I am helping my mother move from a 5 room house to a 2-1/2 room elderly townhouse. I say townhouse loosely because it's all on one level. It's a very nice place on the Cape (Cape Cod for you foreigners, lol). It's something she's been looking forward to for a long time. Not all elderly downsize kicking and screaming.
But, boy she has a lot of "stuff"! She's all moved in but there's no place to put anything! The problem with downsizing is that you have to leave stuff behind - and they never leave enough stuff behind. My aunt, my mother's only sister, passed away this year and both my grandparents have passed so my mother couldn't throw away or give away any of their stuff. She has generations of stuff, lol.
Moving is stressful on anyone but it's especially stressful when you have to get rid of things you love. Some tips to help a family member downsize:
- Have them start going through their things in advance. What can they part with? Many times things are really junk and need to be thrown away. Other times things don't have any sentimental value and may be sold on Craigslist or given away on Freecycle.

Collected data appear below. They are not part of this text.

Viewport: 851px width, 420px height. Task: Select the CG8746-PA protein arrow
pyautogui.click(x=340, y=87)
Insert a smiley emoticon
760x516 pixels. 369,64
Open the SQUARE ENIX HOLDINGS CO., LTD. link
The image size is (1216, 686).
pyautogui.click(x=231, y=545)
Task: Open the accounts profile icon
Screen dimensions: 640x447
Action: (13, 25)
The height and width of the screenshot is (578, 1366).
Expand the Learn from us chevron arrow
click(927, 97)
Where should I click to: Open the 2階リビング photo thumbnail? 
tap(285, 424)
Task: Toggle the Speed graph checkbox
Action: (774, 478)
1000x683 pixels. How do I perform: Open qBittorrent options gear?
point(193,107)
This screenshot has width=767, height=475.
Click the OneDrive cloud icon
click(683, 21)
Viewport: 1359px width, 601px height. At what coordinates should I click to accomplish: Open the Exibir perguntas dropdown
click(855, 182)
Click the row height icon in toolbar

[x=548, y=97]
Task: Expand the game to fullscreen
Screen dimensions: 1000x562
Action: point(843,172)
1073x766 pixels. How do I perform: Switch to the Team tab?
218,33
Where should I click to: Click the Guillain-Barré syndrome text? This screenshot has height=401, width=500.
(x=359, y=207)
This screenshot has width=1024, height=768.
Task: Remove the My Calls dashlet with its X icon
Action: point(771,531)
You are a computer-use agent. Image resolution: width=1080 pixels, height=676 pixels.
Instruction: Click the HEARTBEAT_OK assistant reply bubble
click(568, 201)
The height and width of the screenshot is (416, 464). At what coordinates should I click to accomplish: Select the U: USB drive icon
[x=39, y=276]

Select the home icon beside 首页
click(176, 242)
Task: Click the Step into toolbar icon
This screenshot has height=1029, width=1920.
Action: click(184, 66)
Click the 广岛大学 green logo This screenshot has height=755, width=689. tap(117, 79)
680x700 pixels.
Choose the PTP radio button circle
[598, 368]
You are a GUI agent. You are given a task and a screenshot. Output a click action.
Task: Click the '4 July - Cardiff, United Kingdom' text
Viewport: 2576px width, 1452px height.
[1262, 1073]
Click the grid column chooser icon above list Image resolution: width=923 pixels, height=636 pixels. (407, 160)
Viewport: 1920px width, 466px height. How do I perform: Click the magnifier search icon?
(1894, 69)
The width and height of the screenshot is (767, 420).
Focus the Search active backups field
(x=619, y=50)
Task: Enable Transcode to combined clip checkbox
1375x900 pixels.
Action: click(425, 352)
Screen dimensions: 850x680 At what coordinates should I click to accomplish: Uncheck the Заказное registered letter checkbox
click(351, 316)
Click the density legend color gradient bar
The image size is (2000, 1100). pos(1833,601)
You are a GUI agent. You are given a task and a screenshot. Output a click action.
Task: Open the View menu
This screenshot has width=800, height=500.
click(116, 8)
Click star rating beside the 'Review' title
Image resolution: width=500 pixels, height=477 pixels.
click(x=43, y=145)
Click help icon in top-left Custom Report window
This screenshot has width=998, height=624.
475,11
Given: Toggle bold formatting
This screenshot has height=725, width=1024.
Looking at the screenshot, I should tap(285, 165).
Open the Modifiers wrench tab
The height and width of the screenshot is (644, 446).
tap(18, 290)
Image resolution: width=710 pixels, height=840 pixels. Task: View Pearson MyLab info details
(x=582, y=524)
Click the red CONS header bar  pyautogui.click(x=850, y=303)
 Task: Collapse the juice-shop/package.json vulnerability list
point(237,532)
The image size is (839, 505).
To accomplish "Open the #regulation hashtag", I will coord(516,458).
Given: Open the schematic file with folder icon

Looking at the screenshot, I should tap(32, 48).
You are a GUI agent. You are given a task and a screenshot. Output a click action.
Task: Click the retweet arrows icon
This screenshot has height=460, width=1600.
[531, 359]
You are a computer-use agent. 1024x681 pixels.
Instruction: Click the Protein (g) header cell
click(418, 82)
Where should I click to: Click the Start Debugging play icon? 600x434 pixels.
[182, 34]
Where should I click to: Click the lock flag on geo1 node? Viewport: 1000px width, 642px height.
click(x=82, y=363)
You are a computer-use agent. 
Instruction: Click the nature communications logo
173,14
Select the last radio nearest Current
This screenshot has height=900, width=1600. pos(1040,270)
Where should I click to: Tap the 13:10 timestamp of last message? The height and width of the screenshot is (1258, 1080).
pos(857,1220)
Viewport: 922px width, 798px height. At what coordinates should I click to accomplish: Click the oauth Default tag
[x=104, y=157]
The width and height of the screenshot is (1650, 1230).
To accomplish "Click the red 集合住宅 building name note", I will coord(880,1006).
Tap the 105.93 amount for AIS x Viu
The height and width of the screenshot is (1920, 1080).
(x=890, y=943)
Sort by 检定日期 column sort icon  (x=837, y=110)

Even doing this my mother still had too much stuff that she wanted to take.
- Take a picture of anything that they allow you to give/throw away so they have the memory of it. They may regret later letting something go so having a picture is the next best thing. I'm not talking about the old George Foreman grill. Just anything that may have memories attached to it.
- Draw a floor plan of the new home to see what furniture will fit. My mother did this and it turned out that the rooms were smaller than the floor plan the complex had given her, so be sure to measure the rooms yourself. Doing this exercise helped her decide what furniture she should give away and what furniture she could keep.
- Get the family member excited about the move. Ask them how they will use each room or each area of the rooms. Ask them how they use their rooms now so that you understand the importance of their things. You may find that some areas really never get used.
- Think safety - once they are moved in get their home set up as soon as possible. Most people, even older people are fiercely independent and will try to get things put away on their own. This could be a safety issue depending on the physical ability of the family member. I think we know not to leave boxes on the floor where they can be tripped over, but we need to make sure that we hang their pictures so our elderly family members aren't climbing on chairs to reach for things.
- Realize that this is their life and not yours. Don't fight with them to get rid of stuff, but remind them that they need to simplify their life. Now that my mother is moved in, she is seeing that she still has to get rid of stuff. She has 7 bedding sets. I said, "Mom, you only have 1 bed." So she's going to get rid of a bunch of them. She had to see them in the new place to realize that she just had too many.